WHAT NEEDS TO BE DONE =
Could every line of the data be copied out once more, exactly?

###

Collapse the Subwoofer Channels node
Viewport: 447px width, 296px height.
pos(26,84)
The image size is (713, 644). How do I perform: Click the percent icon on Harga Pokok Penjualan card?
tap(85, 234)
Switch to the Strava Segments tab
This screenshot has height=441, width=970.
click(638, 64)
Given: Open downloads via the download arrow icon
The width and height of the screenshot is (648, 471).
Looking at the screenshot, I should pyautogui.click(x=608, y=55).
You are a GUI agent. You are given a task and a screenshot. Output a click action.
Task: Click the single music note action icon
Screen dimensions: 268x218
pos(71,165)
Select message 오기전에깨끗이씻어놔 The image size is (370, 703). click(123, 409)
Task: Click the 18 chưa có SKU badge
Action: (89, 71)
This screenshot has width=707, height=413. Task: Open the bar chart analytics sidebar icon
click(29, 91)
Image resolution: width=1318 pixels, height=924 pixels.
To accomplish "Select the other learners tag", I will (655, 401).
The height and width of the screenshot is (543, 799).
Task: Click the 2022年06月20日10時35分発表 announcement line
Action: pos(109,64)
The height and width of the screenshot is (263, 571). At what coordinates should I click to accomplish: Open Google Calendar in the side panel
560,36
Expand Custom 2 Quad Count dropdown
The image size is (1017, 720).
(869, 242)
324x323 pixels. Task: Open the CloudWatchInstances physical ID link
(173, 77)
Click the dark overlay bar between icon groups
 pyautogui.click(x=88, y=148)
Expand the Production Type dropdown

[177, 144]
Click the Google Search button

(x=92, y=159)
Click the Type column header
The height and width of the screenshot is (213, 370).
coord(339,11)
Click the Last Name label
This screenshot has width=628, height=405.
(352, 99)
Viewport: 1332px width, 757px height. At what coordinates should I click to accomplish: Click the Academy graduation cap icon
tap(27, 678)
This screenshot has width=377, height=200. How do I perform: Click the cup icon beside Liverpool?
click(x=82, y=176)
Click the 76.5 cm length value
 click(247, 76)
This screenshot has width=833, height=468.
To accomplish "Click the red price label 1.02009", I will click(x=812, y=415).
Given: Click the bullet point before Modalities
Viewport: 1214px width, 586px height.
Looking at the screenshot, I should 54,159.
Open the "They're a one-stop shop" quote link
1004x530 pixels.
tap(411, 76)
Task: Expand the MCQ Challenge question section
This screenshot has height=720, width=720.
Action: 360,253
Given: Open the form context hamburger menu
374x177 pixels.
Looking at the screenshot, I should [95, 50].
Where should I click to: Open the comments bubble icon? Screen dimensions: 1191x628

###

RESULT BELOW =
Collapse the Subwoofer Channels node
Viewport: 447px width, 296px height.
pos(26,84)
The image size is (713, 644). How do I perform: Click the percent icon on Harga Pokok Penjualan card?
tap(85, 234)
Switch to the Strava Segments tab
This screenshot has height=441, width=970.
click(638, 64)
Given: Open downloads via the download arrow icon
The width and height of the screenshot is (648, 471).
Looking at the screenshot, I should pyautogui.click(x=608, y=55).
You are a GUI agent. You are given a task and a screenshot. Output a click action.
Task: Click the single music note action icon
Screen dimensions: 268x218
pos(71,165)
Select message 오기전에깨끗이씻어놔 The image size is (370, 703). click(123, 409)
Task: Click the 18 chưa có SKU badge
Action: (89, 71)
This screenshot has width=707, height=413. Task: Open the bar chart analytics sidebar icon
click(29, 91)
Image resolution: width=1318 pixels, height=924 pixels.
To accomplish "Select the other learners tag", I will (655, 401).
The height and width of the screenshot is (543, 799).
Task: Click the 2022年06月20日10時35分発表 announcement line
Action: pos(109,64)
The height and width of the screenshot is (263, 571). At what coordinates should I click to accomplish: Open Google Calendar in the side panel
560,36
Expand Custom 2 Quad Count dropdown
The image size is (1017, 720).
(869, 242)
324x323 pixels. Task: Open the CloudWatchInstances physical ID link
(173, 77)
Click the dark overlay bar between icon groups
 pyautogui.click(x=88, y=148)
Expand the Production Type dropdown

[177, 144]
Click the Google Search button

(x=92, y=159)
Click the Type column header
The height and width of the screenshot is (213, 370).
coord(339,11)
Click the Last Name label
This screenshot has width=628, height=405.
(352, 99)
Viewport: 1332px width, 757px height. At what coordinates should I click to accomplish: Click the Academy graduation cap icon
tap(27, 678)
This screenshot has width=377, height=200. How do I perform: Click the cup icon beside Liverpool?
click(x=82, y=176)
Click the 76.5 cm length value
 click(247, 76)
This screenshot has width=833, height=468.
To accomplish "Click the red price label 1.02009", I will click(x=812, y=415).
Given: Click the bullet point before Modalities
Viewport: 1214px width, 586px height.
Looking at the screenshot, I should 54,159.
Open the "They're a one-stop shop" quote link
1004x530 pixels.
tap(411, 76)
Task: Expand the MCQ Challenge question section
This screenshot has height=720, width=720.
Action: 360,253
Given: Open the form context hamburger menu
374x177 pixels.
Looking at the screenshot, I should [95, 50].
Where should I click to: Open the comments bubble icon? Screen dimensions: 1191x628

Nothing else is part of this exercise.